All four are unanimous in stressing the need for proactive work (ie. being prepared long before the emergency hits).
It seems that we are a very long way from that here in North America.

At this point, it looks like there is a possibility that airline use will need to be significantly scaled back, but if this happens, there will likely be big social and political impacts.

What are the big social and political impacts?

Most airline travel is discretionary personal travel.

The business uses of airline travel can probably support significantly higher prices when travel is absolutely necessary. In the remaining business cases, communications has evolved to be an excellent substitute for travel.
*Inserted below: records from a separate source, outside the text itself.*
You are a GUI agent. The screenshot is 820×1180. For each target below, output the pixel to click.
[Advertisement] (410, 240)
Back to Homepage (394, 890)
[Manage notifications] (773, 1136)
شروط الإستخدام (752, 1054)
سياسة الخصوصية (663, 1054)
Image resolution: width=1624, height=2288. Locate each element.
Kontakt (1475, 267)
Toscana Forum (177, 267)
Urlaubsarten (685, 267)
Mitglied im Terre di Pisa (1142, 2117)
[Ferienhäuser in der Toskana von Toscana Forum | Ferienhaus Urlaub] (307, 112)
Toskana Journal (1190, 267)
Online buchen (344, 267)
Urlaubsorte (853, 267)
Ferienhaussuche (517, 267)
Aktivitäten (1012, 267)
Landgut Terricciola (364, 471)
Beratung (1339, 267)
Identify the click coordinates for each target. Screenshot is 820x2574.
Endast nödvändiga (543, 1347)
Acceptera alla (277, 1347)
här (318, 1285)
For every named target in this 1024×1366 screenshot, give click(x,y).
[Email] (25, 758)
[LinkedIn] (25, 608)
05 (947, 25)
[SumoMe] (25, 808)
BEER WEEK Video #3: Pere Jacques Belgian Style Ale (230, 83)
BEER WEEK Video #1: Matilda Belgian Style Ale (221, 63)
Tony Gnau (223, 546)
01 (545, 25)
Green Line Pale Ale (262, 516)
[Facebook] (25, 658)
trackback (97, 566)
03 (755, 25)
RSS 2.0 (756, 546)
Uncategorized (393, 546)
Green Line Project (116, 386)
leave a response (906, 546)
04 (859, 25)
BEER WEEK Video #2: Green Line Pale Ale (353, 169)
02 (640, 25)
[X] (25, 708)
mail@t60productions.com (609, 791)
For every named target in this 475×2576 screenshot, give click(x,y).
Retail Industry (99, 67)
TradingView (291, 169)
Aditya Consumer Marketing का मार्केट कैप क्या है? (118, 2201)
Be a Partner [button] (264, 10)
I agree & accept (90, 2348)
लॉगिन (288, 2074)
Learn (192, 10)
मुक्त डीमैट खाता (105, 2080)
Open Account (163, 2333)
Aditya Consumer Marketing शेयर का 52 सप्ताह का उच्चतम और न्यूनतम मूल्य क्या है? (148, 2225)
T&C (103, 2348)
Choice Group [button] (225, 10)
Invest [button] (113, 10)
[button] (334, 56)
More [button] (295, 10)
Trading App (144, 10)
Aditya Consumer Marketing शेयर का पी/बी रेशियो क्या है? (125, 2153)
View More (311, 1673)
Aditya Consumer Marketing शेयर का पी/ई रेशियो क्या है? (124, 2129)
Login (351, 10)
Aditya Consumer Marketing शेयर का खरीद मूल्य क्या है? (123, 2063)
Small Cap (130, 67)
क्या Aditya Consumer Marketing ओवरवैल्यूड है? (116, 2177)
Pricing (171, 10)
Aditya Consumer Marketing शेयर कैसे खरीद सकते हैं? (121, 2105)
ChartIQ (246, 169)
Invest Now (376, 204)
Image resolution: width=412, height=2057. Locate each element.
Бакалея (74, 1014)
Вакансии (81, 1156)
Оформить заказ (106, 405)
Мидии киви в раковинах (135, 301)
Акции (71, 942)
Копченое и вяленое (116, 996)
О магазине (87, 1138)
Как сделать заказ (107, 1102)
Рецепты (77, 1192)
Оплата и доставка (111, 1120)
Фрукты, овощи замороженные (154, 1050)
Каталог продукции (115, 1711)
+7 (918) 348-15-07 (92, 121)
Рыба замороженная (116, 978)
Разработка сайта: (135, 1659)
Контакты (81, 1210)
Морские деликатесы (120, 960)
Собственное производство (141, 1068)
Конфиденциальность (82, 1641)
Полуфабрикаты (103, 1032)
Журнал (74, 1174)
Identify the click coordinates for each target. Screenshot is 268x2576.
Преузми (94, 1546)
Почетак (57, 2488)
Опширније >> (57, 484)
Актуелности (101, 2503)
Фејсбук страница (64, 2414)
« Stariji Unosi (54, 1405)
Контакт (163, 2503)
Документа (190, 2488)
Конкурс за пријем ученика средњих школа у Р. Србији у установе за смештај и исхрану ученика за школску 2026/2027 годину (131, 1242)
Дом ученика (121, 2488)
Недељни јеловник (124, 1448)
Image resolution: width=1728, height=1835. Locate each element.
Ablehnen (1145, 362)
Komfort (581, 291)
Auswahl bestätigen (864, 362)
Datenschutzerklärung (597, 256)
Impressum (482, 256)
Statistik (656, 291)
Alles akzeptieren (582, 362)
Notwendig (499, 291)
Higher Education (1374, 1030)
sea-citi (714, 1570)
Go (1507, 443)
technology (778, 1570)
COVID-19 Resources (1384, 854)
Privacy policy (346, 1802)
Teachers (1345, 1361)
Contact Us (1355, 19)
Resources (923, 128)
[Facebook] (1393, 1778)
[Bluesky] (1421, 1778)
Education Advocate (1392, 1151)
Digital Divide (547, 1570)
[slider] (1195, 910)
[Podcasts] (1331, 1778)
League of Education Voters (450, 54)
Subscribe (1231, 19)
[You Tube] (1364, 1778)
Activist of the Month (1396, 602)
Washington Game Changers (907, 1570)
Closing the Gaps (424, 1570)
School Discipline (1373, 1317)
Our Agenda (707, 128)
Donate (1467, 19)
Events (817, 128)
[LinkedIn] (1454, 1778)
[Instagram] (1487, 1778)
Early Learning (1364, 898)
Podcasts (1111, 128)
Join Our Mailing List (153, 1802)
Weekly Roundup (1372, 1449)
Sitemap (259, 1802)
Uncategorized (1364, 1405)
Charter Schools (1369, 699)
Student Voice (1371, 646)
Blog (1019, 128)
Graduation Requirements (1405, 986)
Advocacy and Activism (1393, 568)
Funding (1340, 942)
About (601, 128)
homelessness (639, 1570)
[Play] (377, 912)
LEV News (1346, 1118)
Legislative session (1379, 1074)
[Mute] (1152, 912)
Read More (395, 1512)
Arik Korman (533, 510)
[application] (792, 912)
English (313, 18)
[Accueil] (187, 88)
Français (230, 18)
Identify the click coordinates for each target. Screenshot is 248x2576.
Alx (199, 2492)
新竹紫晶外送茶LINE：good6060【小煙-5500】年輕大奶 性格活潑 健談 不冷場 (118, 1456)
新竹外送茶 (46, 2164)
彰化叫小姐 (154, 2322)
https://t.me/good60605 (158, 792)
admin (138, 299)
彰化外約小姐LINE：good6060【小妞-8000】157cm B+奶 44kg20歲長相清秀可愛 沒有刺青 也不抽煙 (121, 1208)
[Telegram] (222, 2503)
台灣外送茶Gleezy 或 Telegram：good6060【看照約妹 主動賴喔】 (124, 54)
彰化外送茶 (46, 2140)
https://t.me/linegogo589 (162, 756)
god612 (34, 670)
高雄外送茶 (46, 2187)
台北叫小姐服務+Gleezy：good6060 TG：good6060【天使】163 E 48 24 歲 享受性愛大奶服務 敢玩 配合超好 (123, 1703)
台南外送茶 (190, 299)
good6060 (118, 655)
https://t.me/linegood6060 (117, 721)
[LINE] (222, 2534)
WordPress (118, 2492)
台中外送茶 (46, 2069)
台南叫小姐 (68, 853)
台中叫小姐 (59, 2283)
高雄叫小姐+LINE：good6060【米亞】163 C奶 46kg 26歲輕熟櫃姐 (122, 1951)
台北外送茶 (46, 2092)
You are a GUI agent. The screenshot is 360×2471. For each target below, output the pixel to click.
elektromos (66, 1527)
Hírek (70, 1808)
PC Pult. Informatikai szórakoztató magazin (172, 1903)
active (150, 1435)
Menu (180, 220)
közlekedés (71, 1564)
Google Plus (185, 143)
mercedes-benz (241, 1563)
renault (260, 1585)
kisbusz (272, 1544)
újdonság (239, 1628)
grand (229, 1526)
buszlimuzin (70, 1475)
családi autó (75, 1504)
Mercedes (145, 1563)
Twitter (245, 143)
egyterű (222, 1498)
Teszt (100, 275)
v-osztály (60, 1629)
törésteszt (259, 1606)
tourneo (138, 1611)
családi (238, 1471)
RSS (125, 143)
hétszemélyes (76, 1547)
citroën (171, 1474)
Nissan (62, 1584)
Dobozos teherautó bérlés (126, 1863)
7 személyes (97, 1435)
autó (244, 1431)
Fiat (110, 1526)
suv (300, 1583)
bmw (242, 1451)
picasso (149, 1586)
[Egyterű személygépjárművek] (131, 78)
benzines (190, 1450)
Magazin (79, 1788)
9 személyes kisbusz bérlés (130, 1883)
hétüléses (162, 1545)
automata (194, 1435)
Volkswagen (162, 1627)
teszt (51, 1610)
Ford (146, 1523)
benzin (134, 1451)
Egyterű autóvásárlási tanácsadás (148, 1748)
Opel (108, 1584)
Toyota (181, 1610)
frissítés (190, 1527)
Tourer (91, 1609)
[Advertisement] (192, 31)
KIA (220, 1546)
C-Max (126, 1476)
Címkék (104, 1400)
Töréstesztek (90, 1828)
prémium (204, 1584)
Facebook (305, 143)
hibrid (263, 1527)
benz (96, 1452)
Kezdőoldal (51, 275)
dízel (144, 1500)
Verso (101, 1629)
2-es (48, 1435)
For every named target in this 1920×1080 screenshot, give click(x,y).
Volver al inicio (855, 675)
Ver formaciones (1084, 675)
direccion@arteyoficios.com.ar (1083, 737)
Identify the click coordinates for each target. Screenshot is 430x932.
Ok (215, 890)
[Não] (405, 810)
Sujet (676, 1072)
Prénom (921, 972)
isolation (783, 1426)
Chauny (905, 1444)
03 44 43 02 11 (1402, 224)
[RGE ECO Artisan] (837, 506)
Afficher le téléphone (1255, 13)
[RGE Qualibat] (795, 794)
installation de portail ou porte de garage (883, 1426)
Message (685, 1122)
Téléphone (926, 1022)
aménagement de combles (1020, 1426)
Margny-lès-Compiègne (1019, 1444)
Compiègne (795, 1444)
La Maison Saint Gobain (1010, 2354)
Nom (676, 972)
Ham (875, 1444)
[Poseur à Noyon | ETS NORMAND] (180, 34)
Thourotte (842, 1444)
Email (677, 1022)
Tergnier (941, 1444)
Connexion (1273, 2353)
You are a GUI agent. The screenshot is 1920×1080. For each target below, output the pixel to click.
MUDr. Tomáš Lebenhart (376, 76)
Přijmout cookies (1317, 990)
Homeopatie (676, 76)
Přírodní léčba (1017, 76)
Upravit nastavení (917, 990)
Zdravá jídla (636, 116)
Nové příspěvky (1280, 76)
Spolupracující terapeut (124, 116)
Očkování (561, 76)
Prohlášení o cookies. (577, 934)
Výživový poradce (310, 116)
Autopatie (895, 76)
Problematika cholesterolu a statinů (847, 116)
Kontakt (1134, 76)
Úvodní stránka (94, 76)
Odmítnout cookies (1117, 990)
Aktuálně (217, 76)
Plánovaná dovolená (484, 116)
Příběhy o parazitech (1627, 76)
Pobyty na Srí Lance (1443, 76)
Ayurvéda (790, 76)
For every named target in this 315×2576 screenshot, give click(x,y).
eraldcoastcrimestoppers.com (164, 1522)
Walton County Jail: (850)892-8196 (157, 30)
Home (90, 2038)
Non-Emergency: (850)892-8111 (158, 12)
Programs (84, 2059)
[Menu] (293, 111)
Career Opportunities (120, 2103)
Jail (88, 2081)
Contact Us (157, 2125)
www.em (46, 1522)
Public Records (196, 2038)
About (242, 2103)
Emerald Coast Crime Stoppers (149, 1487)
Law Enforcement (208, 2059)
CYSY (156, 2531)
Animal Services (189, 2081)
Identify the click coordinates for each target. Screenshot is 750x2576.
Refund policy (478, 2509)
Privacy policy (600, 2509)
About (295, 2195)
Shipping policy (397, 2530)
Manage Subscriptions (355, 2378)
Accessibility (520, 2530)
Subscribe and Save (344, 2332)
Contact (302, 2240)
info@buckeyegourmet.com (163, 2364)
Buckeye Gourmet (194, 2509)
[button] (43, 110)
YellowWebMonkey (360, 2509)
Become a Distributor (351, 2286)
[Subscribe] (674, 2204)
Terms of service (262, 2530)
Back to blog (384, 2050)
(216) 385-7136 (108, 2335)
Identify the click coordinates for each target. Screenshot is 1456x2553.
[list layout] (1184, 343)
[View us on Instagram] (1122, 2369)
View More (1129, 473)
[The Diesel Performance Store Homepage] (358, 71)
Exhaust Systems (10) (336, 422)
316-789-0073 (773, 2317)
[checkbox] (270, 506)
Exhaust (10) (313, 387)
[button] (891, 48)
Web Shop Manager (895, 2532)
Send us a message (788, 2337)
Video conferencing and computer collaboration tools have become very convenient and useful.

Flying Fewer Planes, Airlines Find Stability

they have just posted the video of the Jeff Rubin talk on their site

When I first followed the link earlier today I was able to watch the video, but now it's a 'private' video. It isn't clear how one gets 'permission' to watch the video.

Seems to be there now. ?

I hope they put up more videos. It seems some times they do and some times they don't.

I've been preparing my family for Peak Oil for 4 years now and I'm sharing some videos showing people what they can do if they want to insure themselves against the negative consequences of Peak Oil... I attached one of the video's here.


I've seen your videos, and I applaud your efforts, but considering where you live, I don't give you a week after the stores are finished being looted before they are on your doorstep wanting your 'stuff'. :-S.